We respond with unthinking automatic compliance to those we believe have authority, credibility, and power. Managers and leaders might think they have authority by virtue of their position, but without the likability factor, this trigger is weakened. The authority trigger works because we assume the person in position of authority has already done the evaluation work for us.

The Consistency Trigger

Our internal guidance system compels us to be consistent with the way we see ourselves and the way we see our admired peers. We are slaves to consistency and conformity; in fact, these drives are hard wired into humans and governed by the amygdala.
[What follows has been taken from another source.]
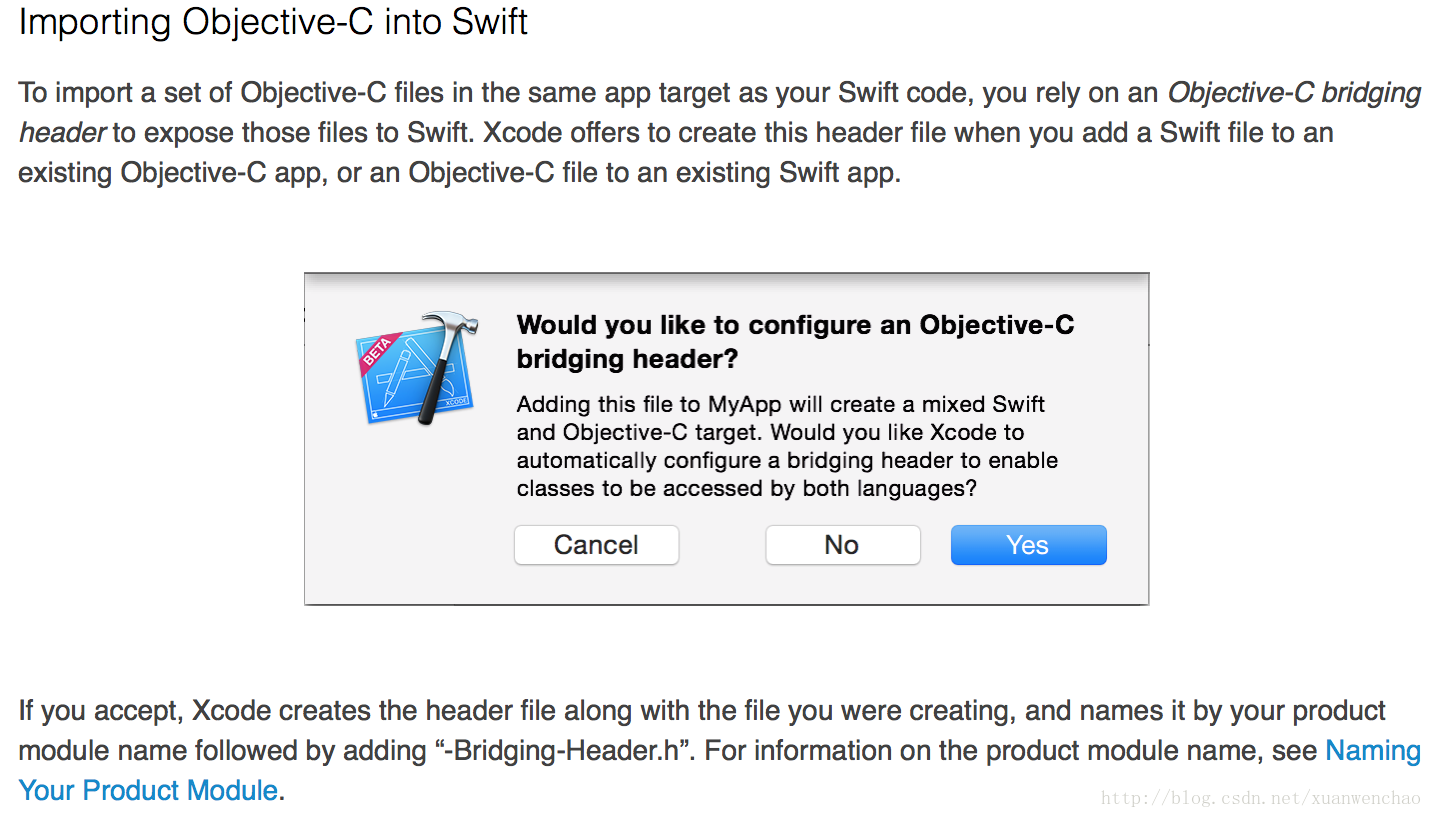Click the bridging header dialog screenshot image
Screen dimensions: 1432x818
click(x=726, y=438)
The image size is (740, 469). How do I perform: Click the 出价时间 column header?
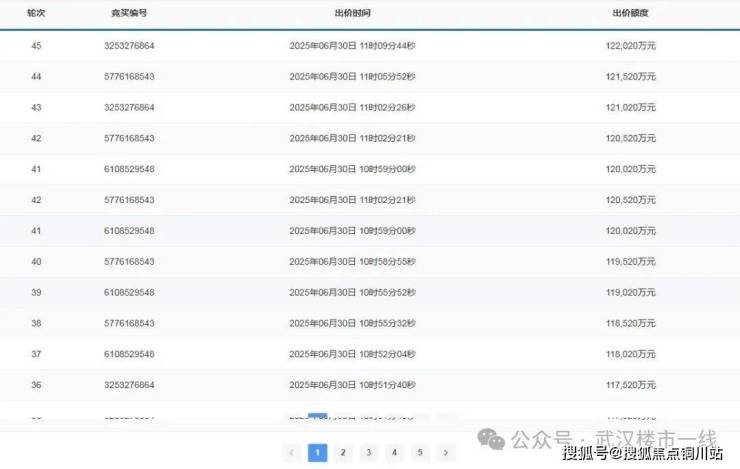(x=351, y=14)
The research is clear: Decisions are emotion based. When it comes time to make a decision, we call up an emotional memory that is similar to the situation at hand, and we’re guided in the same direction.

The Reciprocity Trigger

One of the strongest, most universal internal triggers is the law of giving and receiving, or quid pro quo. Reciprocity is the well-documented psychological desire to want to give back to someone who has given us a gift. It’s another automatic response hard-wired into our brains. Marketers have been using bonus gifts and free samples for years.

The Contrast Trigger

Framing a proposition so that it shows up as more desirable than an alternative is a proven automatic compliance technique. In this case the framing of the proposal is critical. Always present the most onerous approach first, then what you really want.

The Reason Why Trigger

The brain is looking for shortcuts to doing mental work. When you present a valid reason to accept a proposition, you get compliance. This has been applied successfully over a multitude of situations. We now understand why this happens because we’ve seen the neural networks in the brain’s decision-making process. The amygdala seems to accept any valid reason and doesn’t bother to send the information to the cerebral cortex. When you provide a reason, you persuade successfully.

The Hope Trigger

Hope motivates all human activity. We are easily persuaded by those who understand our hopes, our wishes, and our dreams. This is one of the strongest persuaders, underlying all others. We hope our decisions and actions will somehow improve our lives, our status, and help us become more successful and happy. Once we perceive an opportunity to satisfy our hopes, we seldom rely on rational cognitive thought or logic before we act.

The constant desire for happiness is the foundation for the omnipotent hope trigger. One of the best examples of this is seen in get-rich quick scams, gambling, and lotteries. The vitamin and cosmetic industries thrive because of the strong hopes and desires triggered by their marketing messages. Not a shred of logic or reason is employed to weigh the odds.